Disclosure: I have asked this question on MSE (https://math.stackexchange.com/questions/4895621/maximal-sum-of-a-function-such-that-the-sum-is-bounded-on-product-sets) but received no comments in a week. If you know a better suited tag please let me know and I will attach it to the question.
The formal problem is listed below (copied from MSE):
Let $n \in \mathbb{N}$ and $f: [n] \times [n] \to \mathbb{R}$ such that
- $\sum_{x,y \in [n]} f(x,y) = 0$, and
- $\left|\sum_{x \in S, y \in S'} f(x,y) \right|\le 1$ for all $S,S' \subseteq [n]$.
What is the maximum value the expression $$ \sum_{(x,y) \in T} f(x,y) $$ can take for an arbitrary subset $T\subseteq [n]\times [n]$?

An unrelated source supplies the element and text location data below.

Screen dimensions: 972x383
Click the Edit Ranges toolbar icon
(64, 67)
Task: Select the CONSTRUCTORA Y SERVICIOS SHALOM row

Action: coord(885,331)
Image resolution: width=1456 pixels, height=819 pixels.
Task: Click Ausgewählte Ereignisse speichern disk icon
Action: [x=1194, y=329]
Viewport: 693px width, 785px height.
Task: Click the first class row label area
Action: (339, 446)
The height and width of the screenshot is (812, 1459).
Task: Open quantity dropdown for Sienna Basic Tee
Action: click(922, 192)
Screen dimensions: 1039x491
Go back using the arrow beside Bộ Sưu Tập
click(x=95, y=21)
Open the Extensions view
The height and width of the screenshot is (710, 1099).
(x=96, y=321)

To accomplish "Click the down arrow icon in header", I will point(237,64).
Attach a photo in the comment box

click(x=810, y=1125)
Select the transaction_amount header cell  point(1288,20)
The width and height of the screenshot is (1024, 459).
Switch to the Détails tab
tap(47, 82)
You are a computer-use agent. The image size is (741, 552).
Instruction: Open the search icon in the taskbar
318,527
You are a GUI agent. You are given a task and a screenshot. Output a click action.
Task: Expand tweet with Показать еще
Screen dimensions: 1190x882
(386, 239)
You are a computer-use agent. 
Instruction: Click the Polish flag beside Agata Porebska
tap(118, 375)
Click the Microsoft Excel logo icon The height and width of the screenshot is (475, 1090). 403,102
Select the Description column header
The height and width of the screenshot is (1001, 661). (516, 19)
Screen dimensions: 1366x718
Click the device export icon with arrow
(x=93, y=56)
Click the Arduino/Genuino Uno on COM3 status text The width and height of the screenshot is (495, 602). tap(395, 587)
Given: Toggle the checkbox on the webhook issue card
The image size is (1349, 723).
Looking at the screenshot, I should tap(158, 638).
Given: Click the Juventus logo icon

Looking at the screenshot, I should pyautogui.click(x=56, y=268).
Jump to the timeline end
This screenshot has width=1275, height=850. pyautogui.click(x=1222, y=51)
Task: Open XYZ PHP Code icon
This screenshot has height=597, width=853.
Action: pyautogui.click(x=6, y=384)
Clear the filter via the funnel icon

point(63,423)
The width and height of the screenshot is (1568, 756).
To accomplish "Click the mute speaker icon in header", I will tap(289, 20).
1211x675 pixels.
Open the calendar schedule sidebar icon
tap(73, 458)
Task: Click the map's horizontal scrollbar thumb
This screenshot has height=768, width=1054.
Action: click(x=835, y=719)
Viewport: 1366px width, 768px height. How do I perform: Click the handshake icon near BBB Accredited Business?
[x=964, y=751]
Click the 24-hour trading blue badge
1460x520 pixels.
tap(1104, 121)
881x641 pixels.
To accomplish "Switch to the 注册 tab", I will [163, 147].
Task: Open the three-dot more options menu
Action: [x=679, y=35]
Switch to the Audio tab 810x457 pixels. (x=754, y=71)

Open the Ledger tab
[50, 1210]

My intuition is that the optimal $T$ likely diagonal since it is far from product sets. For $n=1$ the answer is trivially $0$. For $n=2$, it is also easy to see that the answer is $2$, achieved by the function $$ f(x,y) = \begin{cases} 1, x=y \\ -1, x \ne y \end{cases}. $$ and $T = \{(0,0),(1,1)\}$. I also see that the answer is monotone in $n$. The example does not seem to generalize to $n>2$ in a trivial way, and I wasn't able to find good references for this problem. A non-trivial upper-bound would also be useful. Thank you.